Dimisión forzada en el Foreign Office: Olly Robbins cae por ocultar fallos en la investigación de Peter Mandelson
La cúpula del Ministerio de Asuntos Exteriores británico se tambalea tras la salida forzada de su funcionario de mayor rango. Olly Robbins, el principal funcionario civil del Foreign Office, ha sido obligado a dimitir tras revelarse que ocultó información crítica sobre la investigación de antecedentes de Peter Mandelson antes de su polémico nombramiento como embajador en Estados Unidos. El primer ministro Keir Starmer y la ministra de Exteriores, Yvette Cooper, retiraron su confianza en Robbins, forzando su salida. Este movimiento expone una grave falla en los procedimientos de seguridad para uno de los puestos diplomáticos más sensibles del Reino Unido.
El escándalo estalló cuando se supo que Mandelson no superó la investigación de antecedentes de seguridad, un hecho que Robbins no comunicó al gobierno en su momento.
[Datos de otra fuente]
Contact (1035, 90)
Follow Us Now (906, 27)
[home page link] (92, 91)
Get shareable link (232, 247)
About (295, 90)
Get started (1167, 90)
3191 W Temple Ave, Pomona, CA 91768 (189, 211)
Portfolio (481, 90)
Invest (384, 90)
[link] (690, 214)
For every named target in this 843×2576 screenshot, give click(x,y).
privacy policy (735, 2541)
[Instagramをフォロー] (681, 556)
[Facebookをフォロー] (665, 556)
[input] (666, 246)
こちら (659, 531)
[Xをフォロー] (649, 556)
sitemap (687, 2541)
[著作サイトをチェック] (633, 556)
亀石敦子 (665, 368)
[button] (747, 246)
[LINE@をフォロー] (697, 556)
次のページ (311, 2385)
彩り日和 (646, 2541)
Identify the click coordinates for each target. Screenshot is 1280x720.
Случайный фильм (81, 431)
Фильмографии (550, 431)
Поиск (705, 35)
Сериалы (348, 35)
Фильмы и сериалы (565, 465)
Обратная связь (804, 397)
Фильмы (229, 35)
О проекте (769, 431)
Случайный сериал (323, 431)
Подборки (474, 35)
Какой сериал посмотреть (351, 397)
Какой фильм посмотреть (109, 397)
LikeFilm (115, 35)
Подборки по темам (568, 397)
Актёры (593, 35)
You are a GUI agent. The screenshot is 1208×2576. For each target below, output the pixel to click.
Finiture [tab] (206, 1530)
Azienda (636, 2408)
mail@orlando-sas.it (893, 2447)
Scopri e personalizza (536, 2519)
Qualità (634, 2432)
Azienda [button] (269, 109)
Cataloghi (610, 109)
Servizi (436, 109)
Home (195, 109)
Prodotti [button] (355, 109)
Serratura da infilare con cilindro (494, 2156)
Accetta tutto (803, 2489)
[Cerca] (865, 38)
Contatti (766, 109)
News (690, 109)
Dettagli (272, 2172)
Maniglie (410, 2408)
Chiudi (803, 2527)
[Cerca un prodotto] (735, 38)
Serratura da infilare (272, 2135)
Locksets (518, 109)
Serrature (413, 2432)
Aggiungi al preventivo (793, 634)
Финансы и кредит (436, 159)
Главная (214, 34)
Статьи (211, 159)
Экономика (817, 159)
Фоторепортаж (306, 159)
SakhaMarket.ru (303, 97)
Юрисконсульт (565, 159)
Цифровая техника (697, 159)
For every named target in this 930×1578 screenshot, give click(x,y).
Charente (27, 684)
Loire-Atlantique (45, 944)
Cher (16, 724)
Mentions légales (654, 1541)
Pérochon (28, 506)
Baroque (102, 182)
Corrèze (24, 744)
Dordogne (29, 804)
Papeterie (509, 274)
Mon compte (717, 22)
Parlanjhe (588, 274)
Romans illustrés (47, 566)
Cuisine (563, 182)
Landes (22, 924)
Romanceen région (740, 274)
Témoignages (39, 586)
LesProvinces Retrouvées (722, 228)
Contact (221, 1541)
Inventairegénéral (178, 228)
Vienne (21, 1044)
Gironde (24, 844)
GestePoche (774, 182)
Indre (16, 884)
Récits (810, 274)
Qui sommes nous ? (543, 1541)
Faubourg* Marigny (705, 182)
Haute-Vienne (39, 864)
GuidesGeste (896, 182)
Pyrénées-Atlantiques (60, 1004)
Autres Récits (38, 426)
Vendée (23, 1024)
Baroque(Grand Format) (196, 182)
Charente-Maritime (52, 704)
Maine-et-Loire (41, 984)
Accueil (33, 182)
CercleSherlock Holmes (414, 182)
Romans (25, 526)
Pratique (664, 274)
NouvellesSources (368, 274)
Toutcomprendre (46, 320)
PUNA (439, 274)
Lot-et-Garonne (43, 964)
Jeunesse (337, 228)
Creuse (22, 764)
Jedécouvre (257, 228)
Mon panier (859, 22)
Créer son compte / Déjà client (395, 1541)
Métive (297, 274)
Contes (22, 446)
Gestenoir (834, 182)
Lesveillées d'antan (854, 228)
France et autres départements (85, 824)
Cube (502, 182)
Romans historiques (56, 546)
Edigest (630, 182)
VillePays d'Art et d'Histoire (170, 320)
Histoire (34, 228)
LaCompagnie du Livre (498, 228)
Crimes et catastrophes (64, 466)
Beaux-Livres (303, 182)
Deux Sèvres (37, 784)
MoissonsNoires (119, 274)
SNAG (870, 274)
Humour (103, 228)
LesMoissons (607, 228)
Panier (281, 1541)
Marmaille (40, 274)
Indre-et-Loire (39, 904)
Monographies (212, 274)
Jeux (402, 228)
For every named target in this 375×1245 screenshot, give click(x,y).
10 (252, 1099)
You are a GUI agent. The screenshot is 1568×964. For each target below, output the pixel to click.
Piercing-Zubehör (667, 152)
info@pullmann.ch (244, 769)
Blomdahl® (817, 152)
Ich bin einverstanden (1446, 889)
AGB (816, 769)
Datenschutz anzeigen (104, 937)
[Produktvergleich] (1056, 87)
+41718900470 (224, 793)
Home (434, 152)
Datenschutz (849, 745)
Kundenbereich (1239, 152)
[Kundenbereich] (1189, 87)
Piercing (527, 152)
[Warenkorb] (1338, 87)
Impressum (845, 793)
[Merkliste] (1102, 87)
La designación de Mandelson ya era altamente controvertida debido a sus vínculos pasados con el condenado pederasta Jeffrey Epstein, a quien supuestamente facilitó información confidencial gubernamental durante su etapa como ministro entre 2009 y 2010. Estas revelaciones, publicadas por The Guardian, llevaron a la destitución de Mandelson como embajador en Washington en septiembre de 2025.
La dimisión de Robbins no es un mero cambio burocrático; es una purga en la cúpula del servicio exterior que busca contener el daño político. El caso pone bajo un escrutinio feroz los procesos de nombramiento y los controles de integridad dentro del Foreign Office, una institución clave para la política exterior británica. La presión ahora recae sobre el gobierno de Starmer para demostrar que ha cerrado las brechas de supervisión que permitieron este fracaso, mientras la sombra del escándalo Epstein continúa proyectándose sobre las altas esferas políticas y diplomáticas del país.